**Material for this exercise:**
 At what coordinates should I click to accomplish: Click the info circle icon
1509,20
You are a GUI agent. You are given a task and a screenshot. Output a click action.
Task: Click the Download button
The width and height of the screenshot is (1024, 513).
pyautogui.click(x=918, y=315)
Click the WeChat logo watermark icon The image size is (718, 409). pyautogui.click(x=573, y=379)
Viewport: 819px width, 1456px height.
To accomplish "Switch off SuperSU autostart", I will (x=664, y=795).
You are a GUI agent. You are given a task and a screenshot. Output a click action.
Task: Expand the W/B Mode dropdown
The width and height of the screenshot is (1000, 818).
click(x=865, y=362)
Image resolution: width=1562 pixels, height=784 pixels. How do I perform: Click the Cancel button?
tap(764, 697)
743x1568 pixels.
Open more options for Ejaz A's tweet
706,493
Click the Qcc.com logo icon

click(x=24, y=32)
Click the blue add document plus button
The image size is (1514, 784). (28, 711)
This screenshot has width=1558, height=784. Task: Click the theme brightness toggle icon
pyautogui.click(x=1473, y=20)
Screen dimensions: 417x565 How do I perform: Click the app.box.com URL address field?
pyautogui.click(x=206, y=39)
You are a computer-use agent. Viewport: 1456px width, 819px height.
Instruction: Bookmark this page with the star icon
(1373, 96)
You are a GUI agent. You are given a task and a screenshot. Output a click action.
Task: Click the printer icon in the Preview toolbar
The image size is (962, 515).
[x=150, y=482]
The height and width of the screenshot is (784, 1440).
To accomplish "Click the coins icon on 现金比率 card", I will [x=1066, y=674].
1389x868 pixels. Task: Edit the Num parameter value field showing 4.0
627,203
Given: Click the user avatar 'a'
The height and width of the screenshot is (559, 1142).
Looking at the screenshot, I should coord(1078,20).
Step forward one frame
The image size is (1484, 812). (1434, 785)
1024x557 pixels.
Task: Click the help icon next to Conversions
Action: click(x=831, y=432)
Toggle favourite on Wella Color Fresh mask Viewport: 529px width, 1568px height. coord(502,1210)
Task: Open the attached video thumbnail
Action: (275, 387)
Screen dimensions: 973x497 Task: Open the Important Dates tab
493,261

**What this task involves:** Can you format the items from the beginning through the line containing "pyautogui.click(x=206, y=39)" as a numbered list, skipping any blank lines?

**Task output:**
1.  At what coordinates should I click to accomplish: Click the info circle icon
2. 1509,20
3. You are a GUI agent. You are given a task and a screenshot. Output a click action.
4. Task: Click the Download button
5. The width and height of the screenshot is (1024, 513).
6. pyautogui.click(x=918, y=315)
7. Click the WeChat logo watermark icon The image size is (718, 409). pyautogui.click(x=573, y=379)
8. Viewport: 819px width, 1456px height.
9. To accomplish "Switch off SuperSU autostart", I will (x=664, y=795).
10. You are a GUI agent. You are given a task and a screenshot. Output a click action.
11. Task: Expand the W/B Mode dropdown
12. The width and height of the screenshot is (1000, 818).
13. click(x=865, y=362)
14. Image resolution: width=1562 pixels, height=784 pixels. How do I perform: Click the Cancel button?
15. tap(764, 697)
16. 743x1568 pixels.
17. Open more options for Ejaz A's tweet
18. 706,493
19. Click the Qcc.com logo icon
20. click(x=24, y=32)
21. Click the blue add document plus button
22. The image size is (1514, 784). (28, 711)
23. This screenshot has width=1558, height=784. Task: Click the theme brightness toggle icon
24. pyautogui.click(x=1473, y=20)
25. Screen dimensions: 417x565 How do I perform: Click the app.box.com URL address field?
26. pyautogui.click(x=206, y=39)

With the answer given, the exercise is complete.